Work task
What is needed is an exact copy of every entry.

Material provided
----

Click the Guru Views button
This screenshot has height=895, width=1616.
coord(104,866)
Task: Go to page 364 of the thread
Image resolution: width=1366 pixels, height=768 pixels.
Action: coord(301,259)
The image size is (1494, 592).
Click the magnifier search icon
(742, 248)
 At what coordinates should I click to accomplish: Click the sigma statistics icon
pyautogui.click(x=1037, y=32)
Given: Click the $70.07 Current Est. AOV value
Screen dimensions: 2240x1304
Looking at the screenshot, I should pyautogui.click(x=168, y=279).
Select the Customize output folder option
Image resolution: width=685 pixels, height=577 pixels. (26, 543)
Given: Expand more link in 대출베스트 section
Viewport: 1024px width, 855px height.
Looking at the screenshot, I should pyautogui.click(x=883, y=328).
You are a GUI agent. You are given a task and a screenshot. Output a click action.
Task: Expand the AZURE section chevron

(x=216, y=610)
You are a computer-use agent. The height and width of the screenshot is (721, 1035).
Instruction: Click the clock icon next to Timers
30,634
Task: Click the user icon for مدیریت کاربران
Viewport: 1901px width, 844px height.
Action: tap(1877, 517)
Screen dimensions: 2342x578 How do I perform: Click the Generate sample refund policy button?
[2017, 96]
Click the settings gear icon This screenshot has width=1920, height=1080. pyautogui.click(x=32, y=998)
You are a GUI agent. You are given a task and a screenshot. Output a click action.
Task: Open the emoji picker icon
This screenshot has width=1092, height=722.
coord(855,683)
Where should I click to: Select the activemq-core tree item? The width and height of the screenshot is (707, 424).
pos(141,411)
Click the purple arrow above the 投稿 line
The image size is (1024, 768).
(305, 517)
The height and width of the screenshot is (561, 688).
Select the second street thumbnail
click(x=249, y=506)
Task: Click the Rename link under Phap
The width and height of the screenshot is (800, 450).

----

Solution to this exercise
Click the Guru Views button
This screenshot has height=895, width=1616.
coord(104,866)
Task: Go to page 364 of the thread
Image resolution: width=1366 pixels, height=768 pixels.
Action: coord(301,259)
The image size is (1494, 592).
Click the magnifier search icon
(742, 248)
 At what coordinates should I click to accomplish: Click the sigma statistics icon
pyautogui.click(x=1037, y=32)
Given: Click the $70.07 Current Est. AOV value
Screen dimensions: 2240x1304
Looking at the screenshot, I should pyautogui.click(x=168, y=279).
Select the Customize output folder option
Image resolution: width=685 pixels, height=577 pixels. (26, 543)
Given: Expand more link in 대출베스트 section
Viewport: 1024px width, 855px height.
Looking at the screenshot, I should pyautogui.click(x=883, y=328).
You are a GUI agent. You are given a task and a screenshot. Output a click action.
Task: Expand the AZURE section chevron

(x=216, y=610)
You are a computer-use agent. The height and width of the screenshot is (721, 1035).
Instruction: Click the clock icon next to Timers
30,634
Task: Click the user icon for مدیریت کاربران
Viewport: 1901px width, 844px height.
Action: tap(1877, 517)
Screen dimensions: 2342x578 How do I perform: Click the Generate sample refund policy button?
[2017, 96]
Click the settings gear icon This screenshot has width=1920, height=1080. pyautogui.click(x=32, y=998)
You are a GUI agent. You are given a task and a screenshot. Output a click action.
Task: Open the emoji picker icon
This screenshot has width=1092, height=722.
coord(855,683)
Where should I click to: Select the activemq-core tree item? The width and height of the screenshot is (707, 424).
pos(141,411)
Click the purple arrow above the 投稿 line
The image size is (1024, 768).
(305, 517)
The height and width of the screenshot is (561, 688).
Select the second street thumbnail
click(x=249, y=506)
Task: Click the Rename link under Phap
The width and height of the screenshot is (800, 450).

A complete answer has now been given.